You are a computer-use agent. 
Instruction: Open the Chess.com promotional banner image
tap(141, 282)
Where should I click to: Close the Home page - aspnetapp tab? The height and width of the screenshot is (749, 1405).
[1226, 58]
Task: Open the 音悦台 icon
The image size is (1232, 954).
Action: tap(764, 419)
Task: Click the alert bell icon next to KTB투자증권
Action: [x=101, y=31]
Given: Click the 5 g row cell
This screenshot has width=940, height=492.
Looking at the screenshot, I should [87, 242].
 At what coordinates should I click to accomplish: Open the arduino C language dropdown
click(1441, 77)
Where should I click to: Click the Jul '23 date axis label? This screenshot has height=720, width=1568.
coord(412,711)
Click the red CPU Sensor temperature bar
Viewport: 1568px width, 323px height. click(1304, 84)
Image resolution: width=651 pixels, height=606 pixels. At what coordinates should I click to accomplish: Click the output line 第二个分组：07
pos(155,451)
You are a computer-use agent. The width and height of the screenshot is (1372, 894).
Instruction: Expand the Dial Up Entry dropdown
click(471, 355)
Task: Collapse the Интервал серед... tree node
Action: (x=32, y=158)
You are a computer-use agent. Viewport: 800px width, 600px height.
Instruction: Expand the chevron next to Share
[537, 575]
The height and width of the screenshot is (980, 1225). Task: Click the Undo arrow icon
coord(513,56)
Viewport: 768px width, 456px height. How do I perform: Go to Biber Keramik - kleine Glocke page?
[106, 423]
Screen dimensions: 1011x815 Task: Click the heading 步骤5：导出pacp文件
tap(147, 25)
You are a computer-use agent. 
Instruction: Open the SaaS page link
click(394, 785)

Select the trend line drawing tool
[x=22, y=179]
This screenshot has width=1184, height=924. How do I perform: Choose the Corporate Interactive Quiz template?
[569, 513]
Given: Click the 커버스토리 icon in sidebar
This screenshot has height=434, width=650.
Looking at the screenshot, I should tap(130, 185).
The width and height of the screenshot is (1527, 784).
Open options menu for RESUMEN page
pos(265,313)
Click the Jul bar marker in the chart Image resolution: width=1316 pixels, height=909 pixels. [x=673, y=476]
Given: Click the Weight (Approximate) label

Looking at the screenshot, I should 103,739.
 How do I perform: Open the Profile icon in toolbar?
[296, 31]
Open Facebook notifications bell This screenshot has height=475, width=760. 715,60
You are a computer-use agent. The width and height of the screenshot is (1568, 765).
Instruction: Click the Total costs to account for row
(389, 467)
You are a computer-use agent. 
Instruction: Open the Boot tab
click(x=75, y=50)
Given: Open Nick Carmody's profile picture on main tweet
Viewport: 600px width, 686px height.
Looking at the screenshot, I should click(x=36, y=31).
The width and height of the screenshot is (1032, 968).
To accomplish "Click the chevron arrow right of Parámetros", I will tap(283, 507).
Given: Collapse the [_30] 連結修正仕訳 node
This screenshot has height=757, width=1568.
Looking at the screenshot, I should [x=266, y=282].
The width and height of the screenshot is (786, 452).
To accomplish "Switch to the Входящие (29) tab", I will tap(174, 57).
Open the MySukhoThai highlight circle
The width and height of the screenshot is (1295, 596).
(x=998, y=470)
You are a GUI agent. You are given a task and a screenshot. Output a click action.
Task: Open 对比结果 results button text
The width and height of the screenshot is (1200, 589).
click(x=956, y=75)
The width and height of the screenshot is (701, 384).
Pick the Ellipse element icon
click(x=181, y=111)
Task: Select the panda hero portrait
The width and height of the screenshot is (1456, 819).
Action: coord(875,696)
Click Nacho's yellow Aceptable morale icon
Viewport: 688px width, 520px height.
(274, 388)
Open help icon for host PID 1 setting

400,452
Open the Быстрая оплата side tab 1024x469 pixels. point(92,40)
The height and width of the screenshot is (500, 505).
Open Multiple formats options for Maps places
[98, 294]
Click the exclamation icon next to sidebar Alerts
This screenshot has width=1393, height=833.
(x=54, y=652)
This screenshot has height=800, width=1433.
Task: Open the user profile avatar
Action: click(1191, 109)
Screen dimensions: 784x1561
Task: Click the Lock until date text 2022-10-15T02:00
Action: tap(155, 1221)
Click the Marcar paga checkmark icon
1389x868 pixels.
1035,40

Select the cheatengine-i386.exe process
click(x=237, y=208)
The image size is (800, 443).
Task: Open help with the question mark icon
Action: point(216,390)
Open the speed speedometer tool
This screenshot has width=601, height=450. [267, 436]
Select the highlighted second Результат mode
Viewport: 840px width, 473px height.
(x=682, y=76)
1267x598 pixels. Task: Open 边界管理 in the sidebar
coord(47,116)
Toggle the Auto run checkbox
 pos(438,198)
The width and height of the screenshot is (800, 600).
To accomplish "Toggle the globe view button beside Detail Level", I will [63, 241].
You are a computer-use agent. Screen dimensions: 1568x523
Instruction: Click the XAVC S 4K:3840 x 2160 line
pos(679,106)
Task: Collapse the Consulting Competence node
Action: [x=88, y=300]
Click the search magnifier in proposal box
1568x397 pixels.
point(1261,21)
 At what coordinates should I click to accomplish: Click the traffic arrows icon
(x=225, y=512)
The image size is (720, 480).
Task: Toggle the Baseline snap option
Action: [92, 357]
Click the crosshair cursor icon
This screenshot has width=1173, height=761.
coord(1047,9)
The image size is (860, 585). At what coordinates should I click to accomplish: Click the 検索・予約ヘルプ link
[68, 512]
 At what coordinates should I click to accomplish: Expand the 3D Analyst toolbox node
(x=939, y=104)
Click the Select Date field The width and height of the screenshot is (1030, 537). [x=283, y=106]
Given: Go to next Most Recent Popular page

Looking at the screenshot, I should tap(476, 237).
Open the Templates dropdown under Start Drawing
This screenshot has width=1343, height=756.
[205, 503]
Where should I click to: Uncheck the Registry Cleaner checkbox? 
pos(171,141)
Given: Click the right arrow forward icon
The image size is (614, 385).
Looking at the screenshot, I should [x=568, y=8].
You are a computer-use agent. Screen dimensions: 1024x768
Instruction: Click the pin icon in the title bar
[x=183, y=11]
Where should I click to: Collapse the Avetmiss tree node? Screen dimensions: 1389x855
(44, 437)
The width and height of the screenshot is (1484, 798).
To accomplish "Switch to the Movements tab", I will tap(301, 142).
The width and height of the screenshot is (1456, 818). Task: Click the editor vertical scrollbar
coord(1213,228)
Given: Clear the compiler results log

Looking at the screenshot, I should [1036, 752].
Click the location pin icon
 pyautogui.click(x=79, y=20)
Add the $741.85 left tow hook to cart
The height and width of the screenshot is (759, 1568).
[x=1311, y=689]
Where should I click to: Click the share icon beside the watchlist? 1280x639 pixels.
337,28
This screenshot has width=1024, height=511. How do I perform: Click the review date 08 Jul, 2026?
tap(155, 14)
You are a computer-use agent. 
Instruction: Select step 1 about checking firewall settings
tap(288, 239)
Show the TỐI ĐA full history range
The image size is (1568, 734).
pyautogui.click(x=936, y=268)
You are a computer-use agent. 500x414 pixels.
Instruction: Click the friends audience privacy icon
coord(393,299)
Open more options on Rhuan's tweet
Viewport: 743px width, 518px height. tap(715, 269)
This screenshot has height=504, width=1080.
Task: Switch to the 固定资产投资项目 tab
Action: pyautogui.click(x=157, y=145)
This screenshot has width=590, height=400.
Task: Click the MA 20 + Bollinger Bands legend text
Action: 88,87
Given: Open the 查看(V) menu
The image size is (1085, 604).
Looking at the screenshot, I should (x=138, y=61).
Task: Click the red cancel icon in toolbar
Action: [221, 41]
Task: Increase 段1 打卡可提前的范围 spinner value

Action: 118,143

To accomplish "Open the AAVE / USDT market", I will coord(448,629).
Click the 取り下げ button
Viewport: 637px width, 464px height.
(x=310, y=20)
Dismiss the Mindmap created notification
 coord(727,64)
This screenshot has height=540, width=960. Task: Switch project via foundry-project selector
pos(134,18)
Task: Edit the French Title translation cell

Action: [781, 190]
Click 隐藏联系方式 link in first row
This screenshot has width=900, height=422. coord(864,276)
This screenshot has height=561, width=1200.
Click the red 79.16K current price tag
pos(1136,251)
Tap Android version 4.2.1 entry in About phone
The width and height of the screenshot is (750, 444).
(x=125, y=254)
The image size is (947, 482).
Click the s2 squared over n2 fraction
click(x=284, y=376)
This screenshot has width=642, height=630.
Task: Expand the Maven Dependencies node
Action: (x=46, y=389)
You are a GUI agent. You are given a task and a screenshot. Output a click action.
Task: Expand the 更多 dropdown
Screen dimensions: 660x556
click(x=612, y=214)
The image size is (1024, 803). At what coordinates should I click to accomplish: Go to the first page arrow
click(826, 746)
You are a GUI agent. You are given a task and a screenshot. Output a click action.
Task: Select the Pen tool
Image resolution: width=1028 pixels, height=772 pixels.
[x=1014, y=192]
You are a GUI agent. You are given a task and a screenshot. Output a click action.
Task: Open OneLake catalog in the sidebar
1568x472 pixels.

● **Task objective**: Looking over the records, find each line with the word "computer" and copy it.

● **Response**:
You are a computer-use agent. 
You are a computer-use agent. The width and height of the screenshot is (1372, 894).
You are a computer-use agent. Viewport: 800px width, 600px height.
You are a computer-use agent. 
You are a computer-use agent. The width and height of the screenshot is (1568, 765).
You are a computer-use agent. 
You are a computer-use agent. Screen dimensions: 1568x523
You are a computer-use agent. Screen dimensions: 1024x768
You are a computer-use agent. 
You are a computer-use agent. 500x414 pixels.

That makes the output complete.